In Aim 1, two abundant and culture- expandable human somatic cell types present in muscle tissue, myoblasts and pre-adipocytes, will be reprogrammed to a muscle stem cell phenotype by cell fusion with mouse MuSCs to form non-dividing bi- species heterokaryons. Heterokaryons will allow elucidation of the earliest steps in reprogramming to a MuSC fate and identification of the mechanisms regulating the reversion (myoblast-to-MuSC) or conversion (pre-adipocyte-to-MuSC) of a phenotype.
In Aim 2, genetic manipulations of critical reprogramming genes identified in heterokaryons and microarrays of MuSCs (encoding transcription factors and epigenetic regulators) will be tested for their potential to direct reprogramming of myoblasts and pre-adipocytes to functional MuSCs.
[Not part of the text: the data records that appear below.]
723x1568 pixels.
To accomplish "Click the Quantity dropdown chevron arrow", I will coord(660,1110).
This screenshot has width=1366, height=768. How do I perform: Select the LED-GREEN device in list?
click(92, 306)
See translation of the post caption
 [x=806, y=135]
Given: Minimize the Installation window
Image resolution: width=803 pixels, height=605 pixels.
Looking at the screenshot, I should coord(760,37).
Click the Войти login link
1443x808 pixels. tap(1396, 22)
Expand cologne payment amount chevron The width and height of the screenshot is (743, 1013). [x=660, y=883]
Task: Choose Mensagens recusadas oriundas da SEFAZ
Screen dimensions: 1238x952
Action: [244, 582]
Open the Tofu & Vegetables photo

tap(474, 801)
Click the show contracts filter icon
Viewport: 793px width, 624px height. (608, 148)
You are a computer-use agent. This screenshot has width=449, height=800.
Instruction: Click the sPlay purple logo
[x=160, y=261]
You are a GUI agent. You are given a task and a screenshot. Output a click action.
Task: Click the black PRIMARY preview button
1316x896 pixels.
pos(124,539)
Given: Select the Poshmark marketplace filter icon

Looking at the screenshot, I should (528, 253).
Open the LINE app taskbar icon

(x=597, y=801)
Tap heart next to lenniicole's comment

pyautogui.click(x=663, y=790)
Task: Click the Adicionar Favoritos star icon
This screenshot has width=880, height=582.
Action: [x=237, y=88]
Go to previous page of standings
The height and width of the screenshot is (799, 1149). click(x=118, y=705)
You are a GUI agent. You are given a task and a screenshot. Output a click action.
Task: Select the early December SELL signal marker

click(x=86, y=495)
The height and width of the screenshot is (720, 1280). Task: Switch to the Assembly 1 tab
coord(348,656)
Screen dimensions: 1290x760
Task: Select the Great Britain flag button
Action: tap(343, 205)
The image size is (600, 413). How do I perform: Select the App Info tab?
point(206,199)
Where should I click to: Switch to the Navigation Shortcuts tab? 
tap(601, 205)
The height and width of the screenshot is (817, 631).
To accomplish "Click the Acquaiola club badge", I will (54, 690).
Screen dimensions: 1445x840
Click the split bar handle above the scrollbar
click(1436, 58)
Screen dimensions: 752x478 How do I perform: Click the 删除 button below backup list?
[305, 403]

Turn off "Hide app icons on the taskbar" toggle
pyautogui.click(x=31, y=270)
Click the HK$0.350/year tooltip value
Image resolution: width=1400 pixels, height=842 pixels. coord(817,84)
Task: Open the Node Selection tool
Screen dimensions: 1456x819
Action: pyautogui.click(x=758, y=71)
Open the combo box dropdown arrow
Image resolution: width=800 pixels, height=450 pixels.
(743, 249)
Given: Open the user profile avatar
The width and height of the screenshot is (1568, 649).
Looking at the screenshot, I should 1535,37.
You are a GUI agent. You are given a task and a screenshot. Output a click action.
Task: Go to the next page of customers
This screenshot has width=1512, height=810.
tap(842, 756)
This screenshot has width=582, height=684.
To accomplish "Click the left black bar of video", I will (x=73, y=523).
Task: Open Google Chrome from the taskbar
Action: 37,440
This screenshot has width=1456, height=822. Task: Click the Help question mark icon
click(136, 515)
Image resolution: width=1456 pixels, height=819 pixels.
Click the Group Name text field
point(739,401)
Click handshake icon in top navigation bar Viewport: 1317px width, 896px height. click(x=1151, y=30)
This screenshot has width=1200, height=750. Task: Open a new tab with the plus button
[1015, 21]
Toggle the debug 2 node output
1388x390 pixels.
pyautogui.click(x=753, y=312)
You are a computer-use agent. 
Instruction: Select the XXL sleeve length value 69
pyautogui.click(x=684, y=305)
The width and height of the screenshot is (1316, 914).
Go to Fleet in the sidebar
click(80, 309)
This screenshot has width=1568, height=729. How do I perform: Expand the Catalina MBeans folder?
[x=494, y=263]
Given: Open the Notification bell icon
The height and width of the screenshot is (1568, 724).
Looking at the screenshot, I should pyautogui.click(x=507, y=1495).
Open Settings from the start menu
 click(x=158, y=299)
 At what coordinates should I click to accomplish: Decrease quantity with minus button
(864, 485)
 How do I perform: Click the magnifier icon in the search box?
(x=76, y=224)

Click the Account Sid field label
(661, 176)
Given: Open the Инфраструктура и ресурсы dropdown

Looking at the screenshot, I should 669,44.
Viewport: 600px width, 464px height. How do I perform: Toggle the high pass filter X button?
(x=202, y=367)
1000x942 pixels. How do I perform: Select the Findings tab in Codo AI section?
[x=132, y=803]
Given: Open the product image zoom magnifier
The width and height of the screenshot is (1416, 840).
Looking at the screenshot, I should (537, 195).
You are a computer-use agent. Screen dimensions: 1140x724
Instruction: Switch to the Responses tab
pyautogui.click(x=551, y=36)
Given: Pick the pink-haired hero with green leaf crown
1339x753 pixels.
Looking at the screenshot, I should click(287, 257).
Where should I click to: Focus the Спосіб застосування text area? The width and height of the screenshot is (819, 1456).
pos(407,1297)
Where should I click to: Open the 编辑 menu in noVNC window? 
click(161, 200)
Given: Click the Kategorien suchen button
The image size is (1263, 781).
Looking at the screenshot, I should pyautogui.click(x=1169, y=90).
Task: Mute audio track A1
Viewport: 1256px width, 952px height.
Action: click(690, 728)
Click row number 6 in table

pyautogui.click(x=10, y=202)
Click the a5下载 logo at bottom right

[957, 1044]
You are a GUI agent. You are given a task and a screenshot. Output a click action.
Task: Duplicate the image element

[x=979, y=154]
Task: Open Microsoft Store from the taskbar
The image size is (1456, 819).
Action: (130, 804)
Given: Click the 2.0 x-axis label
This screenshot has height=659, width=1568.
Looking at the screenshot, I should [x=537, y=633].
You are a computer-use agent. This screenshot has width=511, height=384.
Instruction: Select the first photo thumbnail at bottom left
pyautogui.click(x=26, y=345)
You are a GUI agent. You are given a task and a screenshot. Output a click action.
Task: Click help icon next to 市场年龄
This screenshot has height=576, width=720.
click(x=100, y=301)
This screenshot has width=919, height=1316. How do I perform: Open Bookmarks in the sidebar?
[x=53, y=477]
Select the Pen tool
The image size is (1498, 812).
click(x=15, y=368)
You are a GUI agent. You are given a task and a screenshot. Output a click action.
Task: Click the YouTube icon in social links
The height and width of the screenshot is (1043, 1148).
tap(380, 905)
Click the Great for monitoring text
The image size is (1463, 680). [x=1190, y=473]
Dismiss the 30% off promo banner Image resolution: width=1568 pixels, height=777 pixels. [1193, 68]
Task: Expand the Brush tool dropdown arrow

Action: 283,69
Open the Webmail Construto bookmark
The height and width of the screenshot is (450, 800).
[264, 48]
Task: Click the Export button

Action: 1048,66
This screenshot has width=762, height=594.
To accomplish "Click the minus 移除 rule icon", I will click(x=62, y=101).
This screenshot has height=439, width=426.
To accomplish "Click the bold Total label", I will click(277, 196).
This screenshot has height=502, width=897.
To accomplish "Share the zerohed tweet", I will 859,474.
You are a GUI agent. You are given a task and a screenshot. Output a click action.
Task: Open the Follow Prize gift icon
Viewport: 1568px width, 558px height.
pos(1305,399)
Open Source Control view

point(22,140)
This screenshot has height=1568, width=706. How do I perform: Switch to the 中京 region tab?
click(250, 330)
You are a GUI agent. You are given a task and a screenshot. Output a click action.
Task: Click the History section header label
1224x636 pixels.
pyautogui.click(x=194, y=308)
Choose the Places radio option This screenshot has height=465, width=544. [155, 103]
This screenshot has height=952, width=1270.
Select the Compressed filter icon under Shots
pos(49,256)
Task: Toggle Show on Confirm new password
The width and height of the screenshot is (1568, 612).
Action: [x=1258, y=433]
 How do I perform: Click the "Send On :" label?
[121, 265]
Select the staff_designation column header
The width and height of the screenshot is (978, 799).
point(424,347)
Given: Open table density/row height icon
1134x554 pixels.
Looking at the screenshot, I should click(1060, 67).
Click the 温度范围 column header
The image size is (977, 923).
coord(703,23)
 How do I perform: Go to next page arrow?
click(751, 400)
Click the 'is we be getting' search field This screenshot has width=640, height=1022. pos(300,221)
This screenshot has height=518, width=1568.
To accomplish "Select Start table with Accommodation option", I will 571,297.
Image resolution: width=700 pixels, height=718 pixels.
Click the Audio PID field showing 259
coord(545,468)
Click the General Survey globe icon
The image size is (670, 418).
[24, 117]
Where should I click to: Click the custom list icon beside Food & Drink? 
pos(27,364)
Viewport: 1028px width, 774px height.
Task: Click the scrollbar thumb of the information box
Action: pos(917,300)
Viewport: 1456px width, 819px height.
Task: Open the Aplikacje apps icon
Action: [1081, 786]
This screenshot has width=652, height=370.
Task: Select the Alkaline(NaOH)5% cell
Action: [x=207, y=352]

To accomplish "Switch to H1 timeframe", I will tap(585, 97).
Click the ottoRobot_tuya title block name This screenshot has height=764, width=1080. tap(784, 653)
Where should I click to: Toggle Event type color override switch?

Reprogrammed phenotypes will be assessed for in vitro MuSC gene expression and epigenetic profiles, and, ultimately, in vivo function following transplantation.
In Aim 3, myoblast-to-MuSC and pre-adipocyte-to-MuSC reprogramming will be compared for cells isolated from young and old mice to provide greater understanding of the effects of clinically relevant parameters of age. The proposed studies to investigate maintenance and generation of MuSCs using myoblasts and pre-adipocytes benefit from several recent advances in our laboratory: (a) development of novel techniques to assess global transcriptional and epigenetic changes essential to distinguishing nuclear reprogramming contributions of each cell type in bi-species heterokaryons, (b) a hydrogel-based cell culture substrate that maintains muscle stem cells in vitro, and (c) a noninvasive imaging assay of in vivo MuSC function following transplantation. The molecular insights gained will increase the clinical utility of muscle stem cells and increase our understanding of muscle biology and aging.

Public Health Relevance

A rare but highly functional population of specialized cells, muscle stem cells, is essential to effective skeletal muscle regeneration. Transplantation of muscle stem cells has the potential to treat numerous muscle diseases but is currently impractical due to the limited quantities of these cells that can be isolated from human muscle tissue. We propose to generate clinically sufficient quantities of muscle stem cells from more abundant mature muscle and fat cells through nuclear and cellular reprogramming involving the manipulation of expression of genes associated with muscle stem cell generation.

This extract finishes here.